[SUPPLIED ENTRIES]
--- START ---

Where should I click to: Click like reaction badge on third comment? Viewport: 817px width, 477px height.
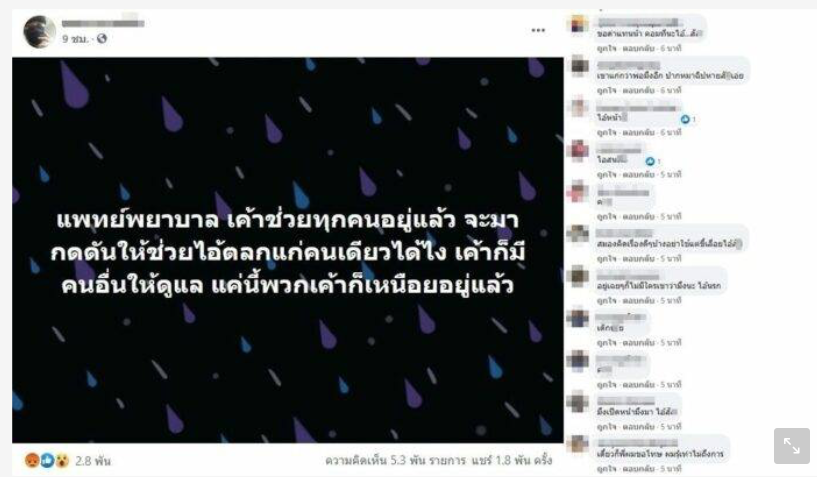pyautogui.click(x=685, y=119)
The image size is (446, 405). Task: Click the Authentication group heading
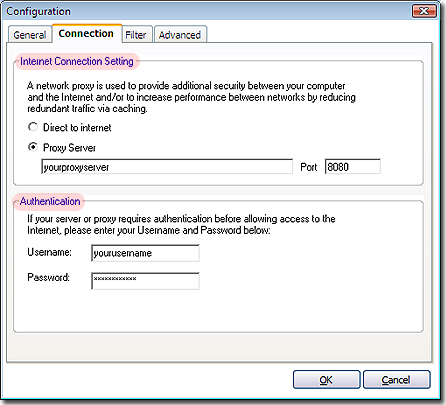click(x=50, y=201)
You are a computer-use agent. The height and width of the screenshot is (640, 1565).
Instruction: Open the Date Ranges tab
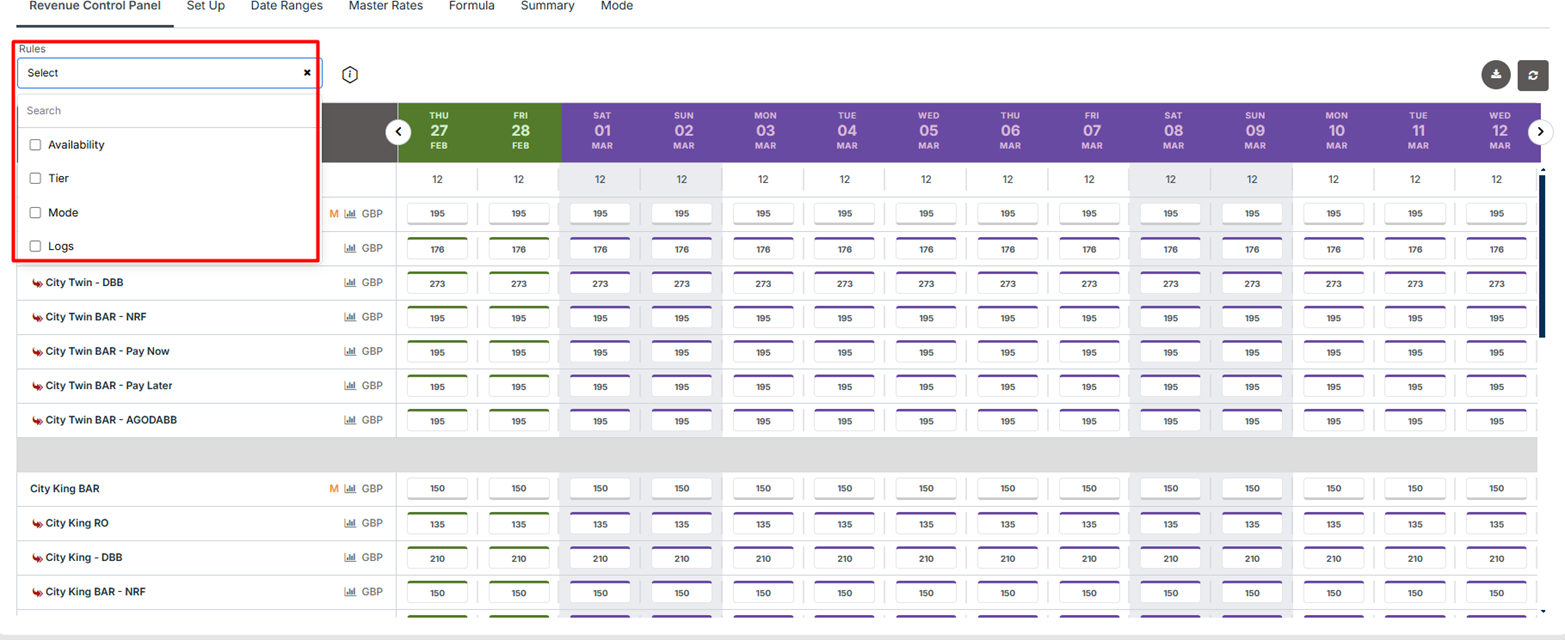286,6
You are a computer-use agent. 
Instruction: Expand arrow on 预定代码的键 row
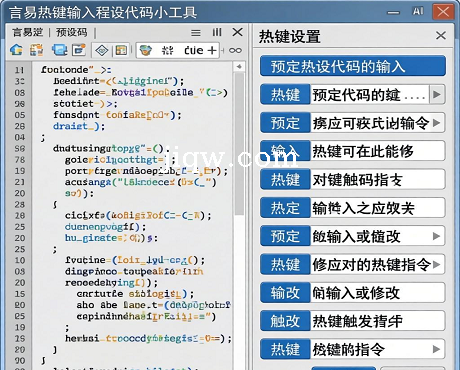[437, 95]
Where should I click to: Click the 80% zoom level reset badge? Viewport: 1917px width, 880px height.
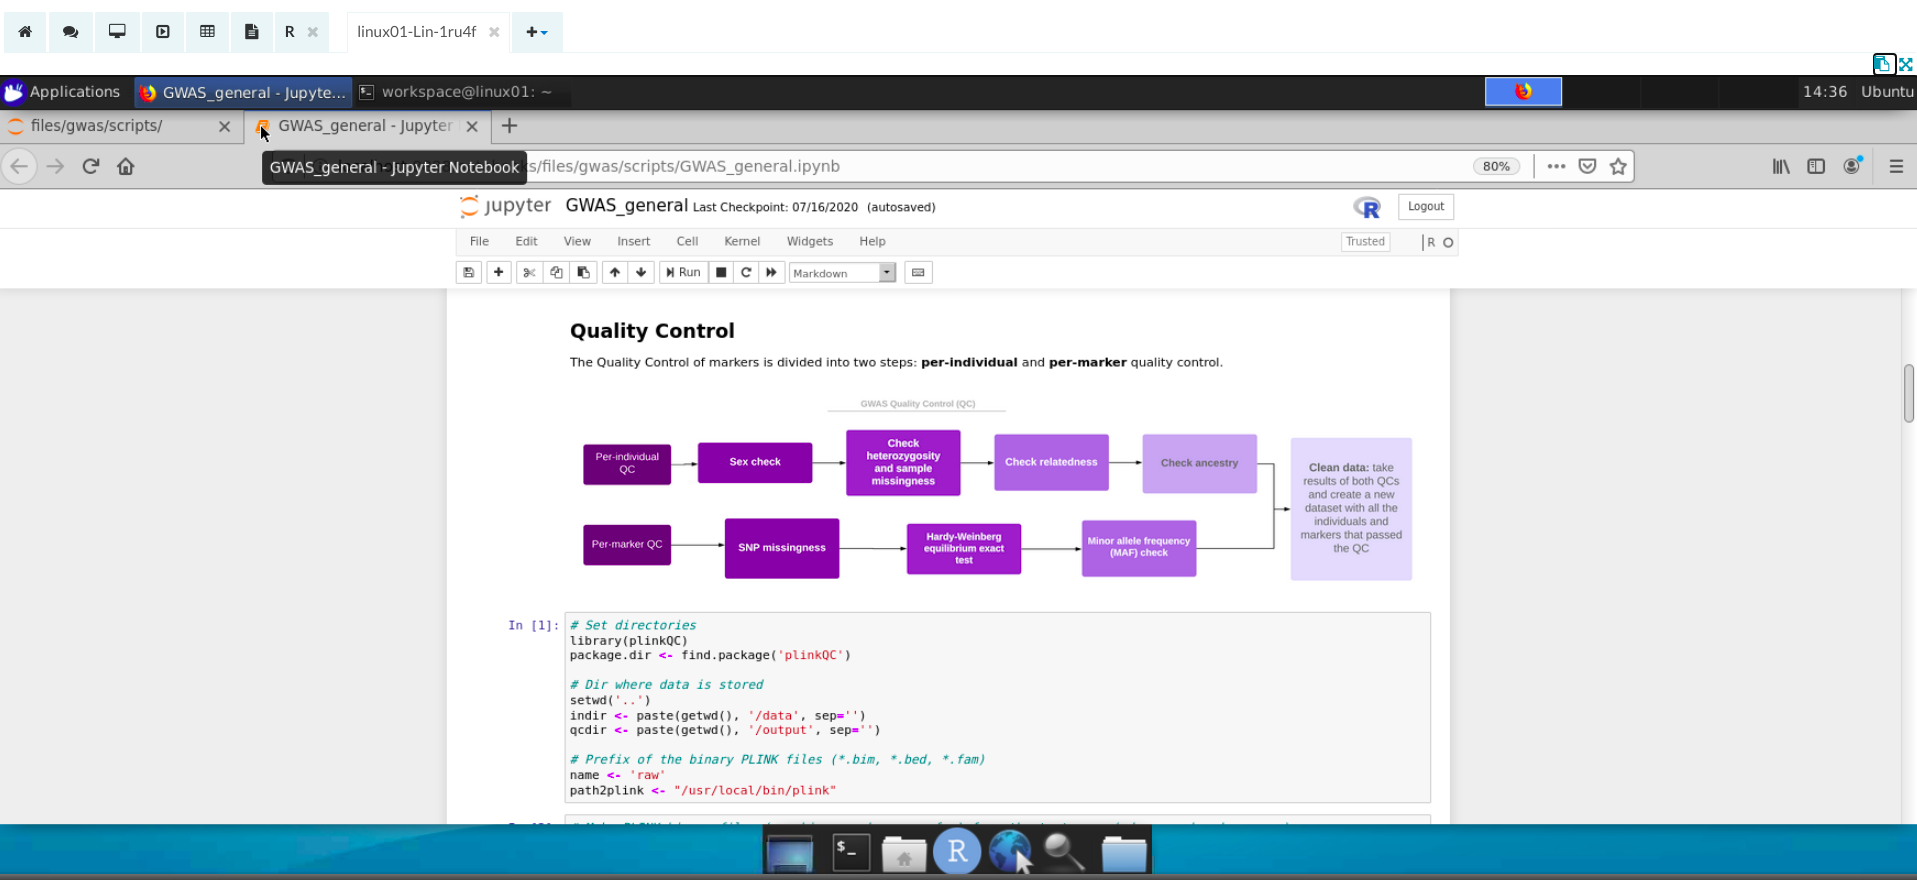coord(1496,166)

--- END ---

[WHAT YOU NEED TO DO] Leave the images behind and write out every entry exactly.

[SOLUTION TO THIS TASK]
Where should I click to: Click like reaction badge on third comment? Viewport: 817px width, 477px height.
pyautogui.click(x=685, y=119)
The image size is (446, 405). Task: Click the Authentication group heading
click(x=50, y=201)
You are a computer-use agent. The height and width of the screenshot is (640, 1565).
Instruction: Open the Date Ranges tab
286,6
You are a computer-use agent. 
Instruction: Expand arrow on 预定代码的键 row
[437, 95]
Where should I click to: Click the 80% zoom level reset badge? Viewport: 1917px width, 880px height.
coord(1496,166)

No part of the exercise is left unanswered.